Die sogenannten „Scouting Grounds“ sind ebenfalls ein bekanntes Prinzip. Bei diesem Event spielen einzelne Talente gegeneinander und zeigen, was sie drauf haben.
Die jungen Anwärter müssen dabei eine Reihe von Bedingungen erfüllen: Beispielsweise müssen sie zu Beginn des Spring Splits mindestens 16 Jahre alt sein und dürfen nicht mehr als 40% ihrere Spiele auf einem Champion vorweisen können. Die Rekrutierung von One-Trick-Ponys soll so verhindert werden.
Die Esport-Organisationen „picken“ bei dem von Riot organisierten Event nach ihren Einschätzung die besten Spieler und nehmen diese als neu verpflichtete Talente in ihre Academy-Teams auf.
Rückkehr der Challenger Series
Diese neuen Spieler werden natürlich nicht direkt in die NA LCS geworfen, sondern können sich zunächst in einer 2. Liga behaupten. An dieser Stelle kommt die neue Challenger Series ins Spiel.
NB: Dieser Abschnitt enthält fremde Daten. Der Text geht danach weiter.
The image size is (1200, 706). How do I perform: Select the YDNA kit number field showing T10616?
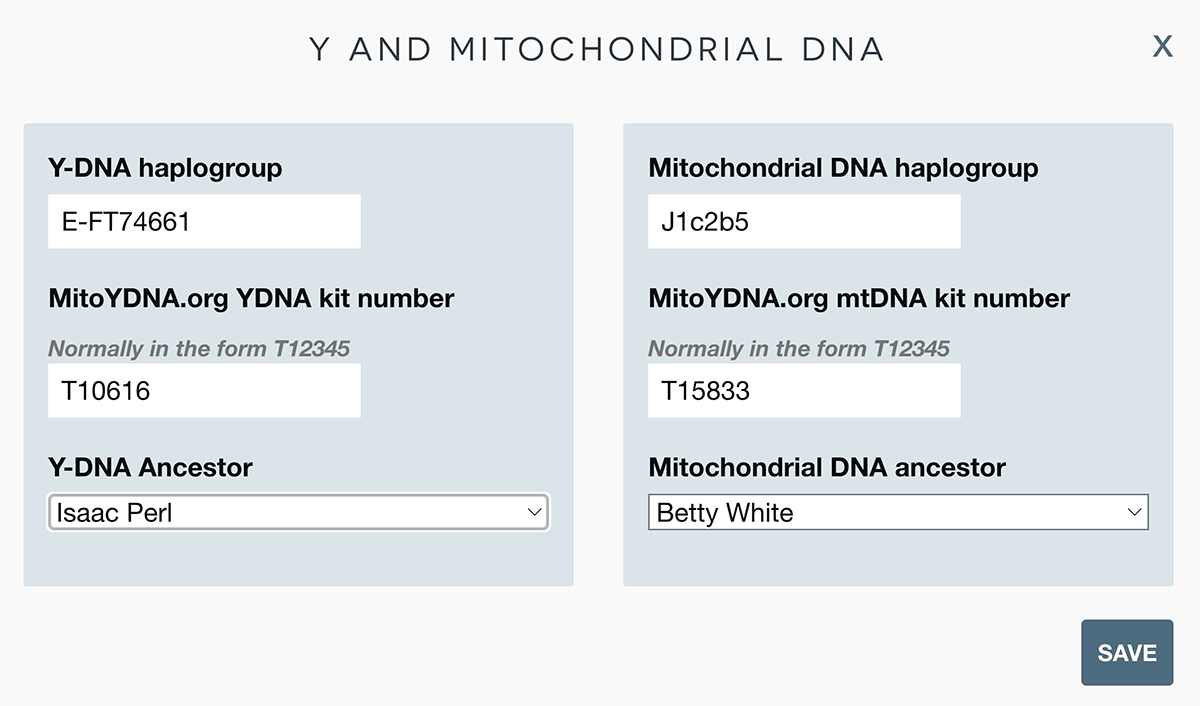pyautogui.click(x=204, y=391)
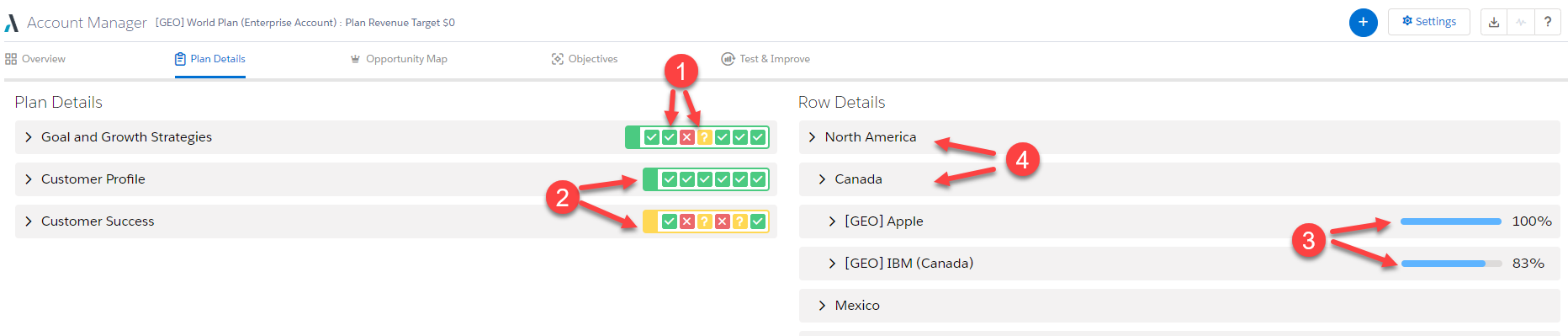Click the red X status box in Goal and Growth Strategies
The height and width of the screenshot is (336, 1568).
coord(687,137)
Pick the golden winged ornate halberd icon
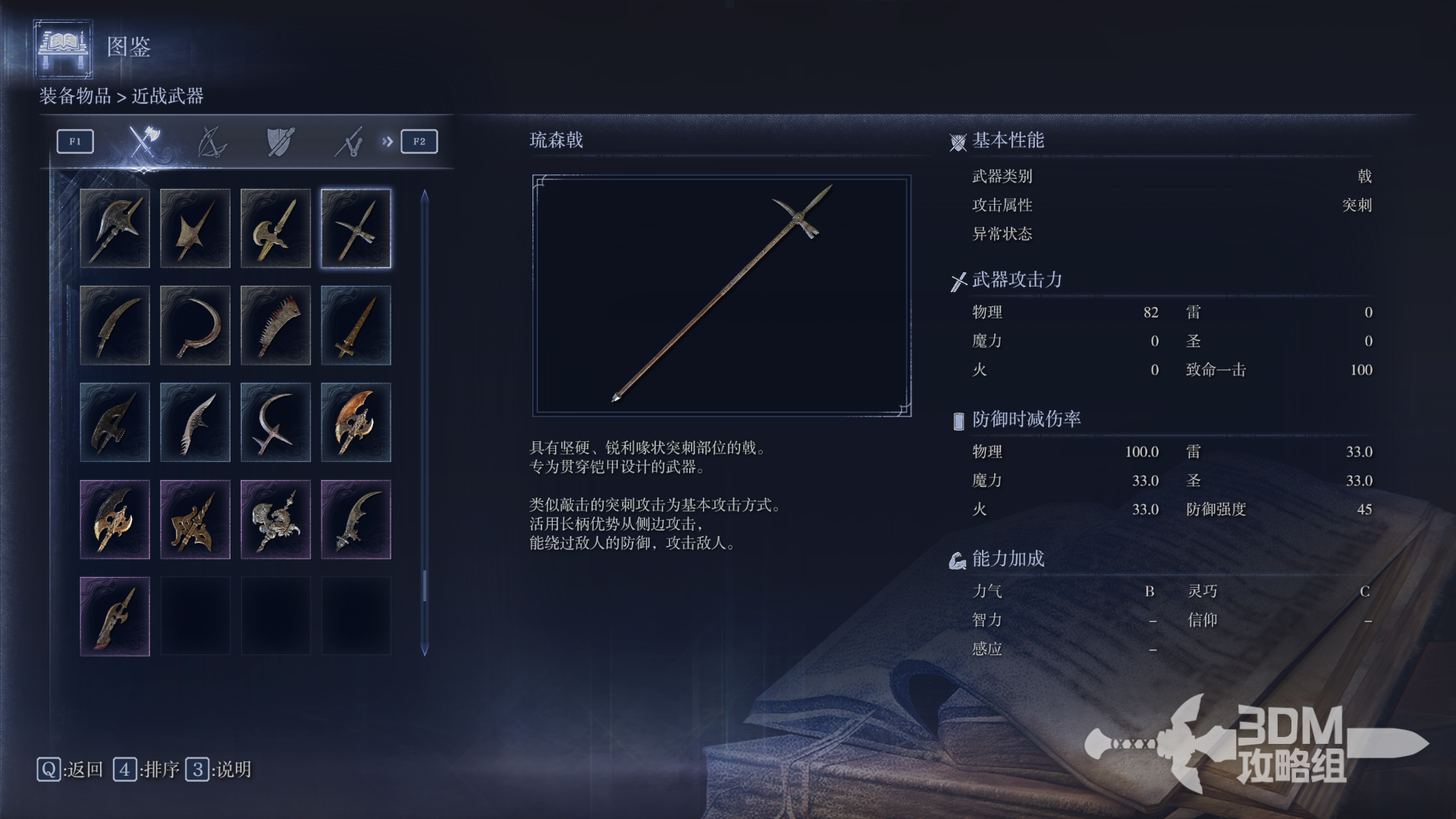 (115, 519)
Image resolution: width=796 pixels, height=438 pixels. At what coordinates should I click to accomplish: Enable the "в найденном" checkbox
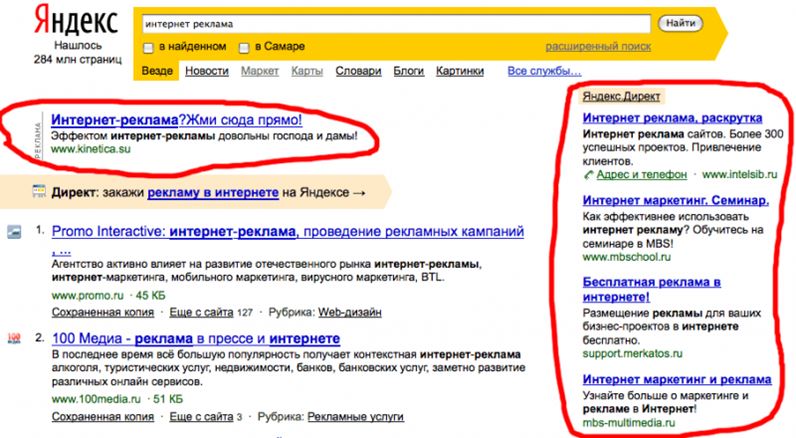click(x=149, y=47)
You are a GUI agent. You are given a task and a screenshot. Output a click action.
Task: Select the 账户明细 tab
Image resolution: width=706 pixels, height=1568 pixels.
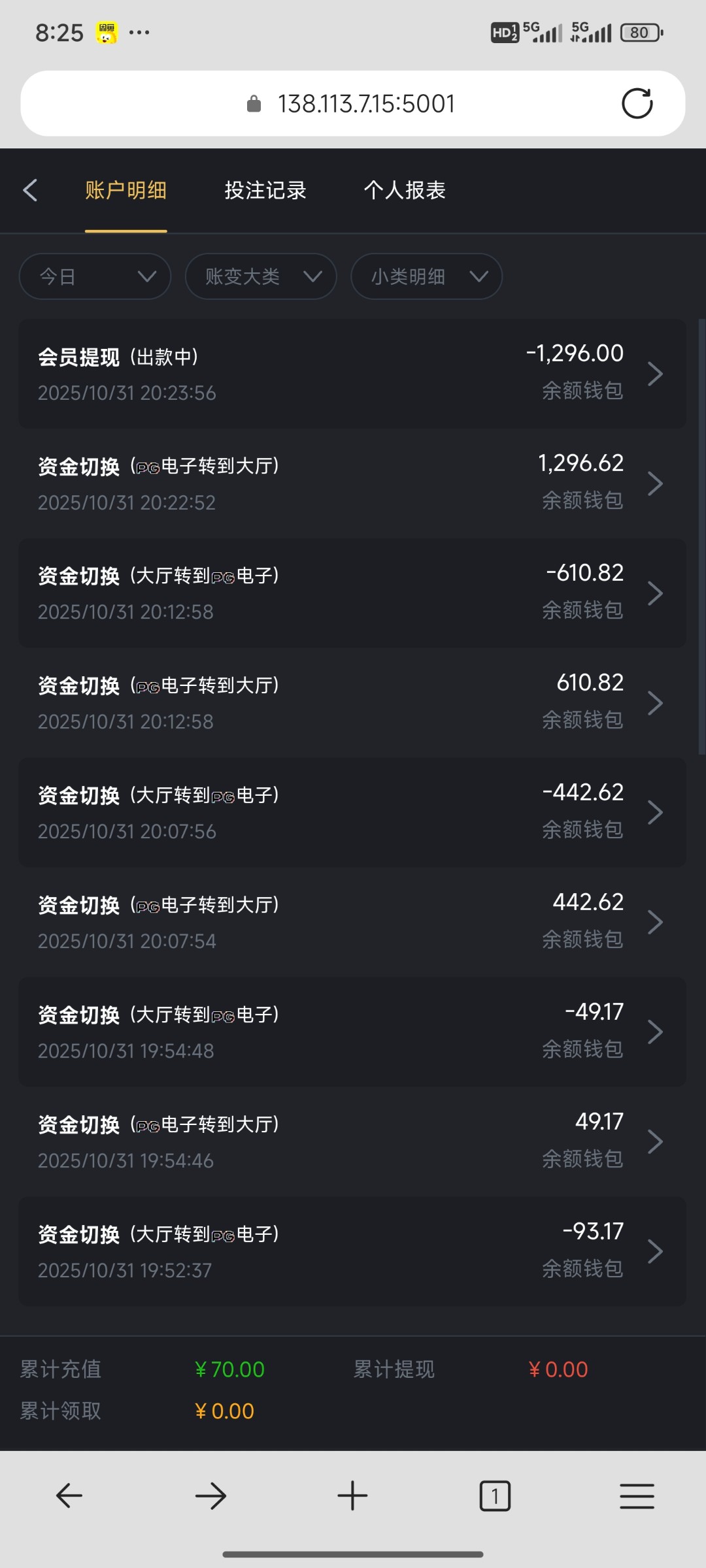[x=126, y=190]
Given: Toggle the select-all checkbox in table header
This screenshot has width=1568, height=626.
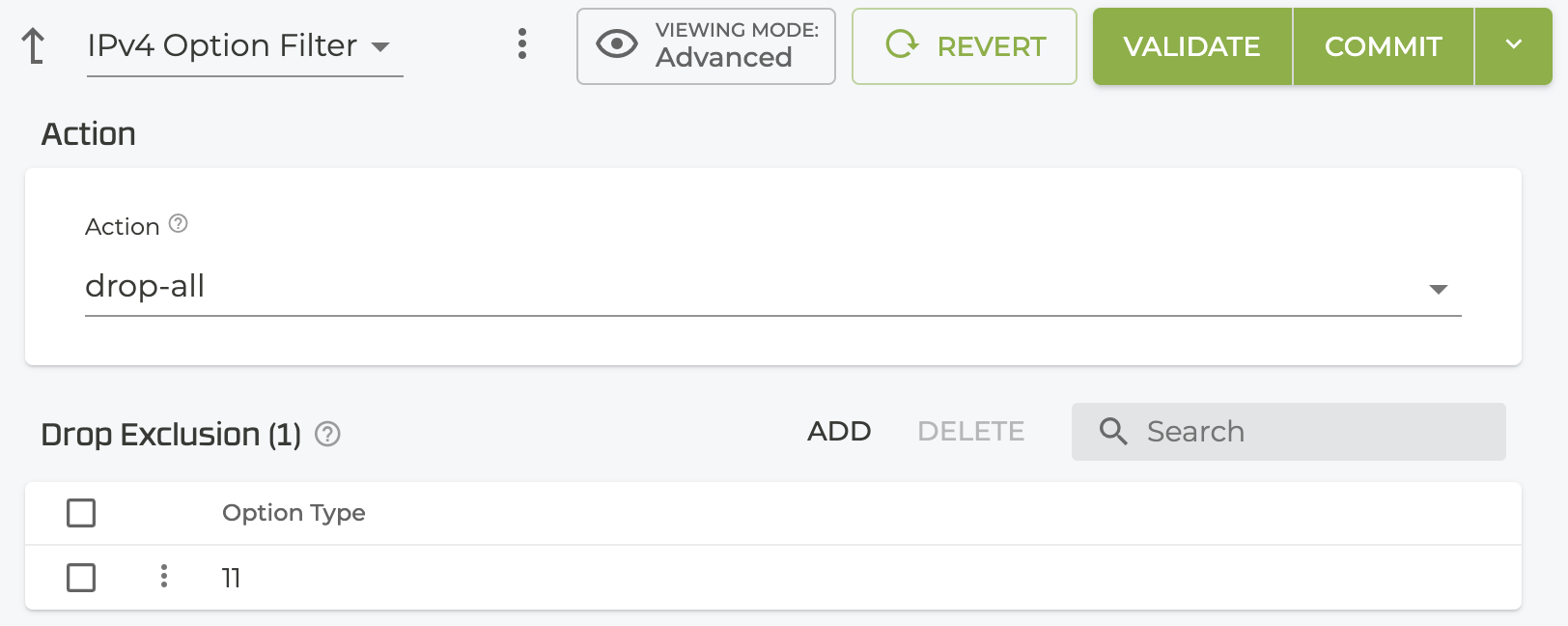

Diese beherrbergt ab 2018 allerdings nicht mehr Anwärter auf die LCS, sondern Academy-Teams der großen Organisationen wie TSM oder Cloud9.
Dieses Prinzip wird ebenfalls in NFL, NBA und Co. benutzt und die teilnehmenden Team können so mit Leichtigkeit gute Spieler von vorneherein unterstützen und aufbauen. Somit schreitet die Kommerzialisierung der NA LCS voran, durch diese Prinzipien kann jedoch auch ein deutlich geregelterer Alltag in der Profiszene von LoL zustandekommen.
Was haltet ihr von dem neuen Prinzip der NA LCS und deren Franchising?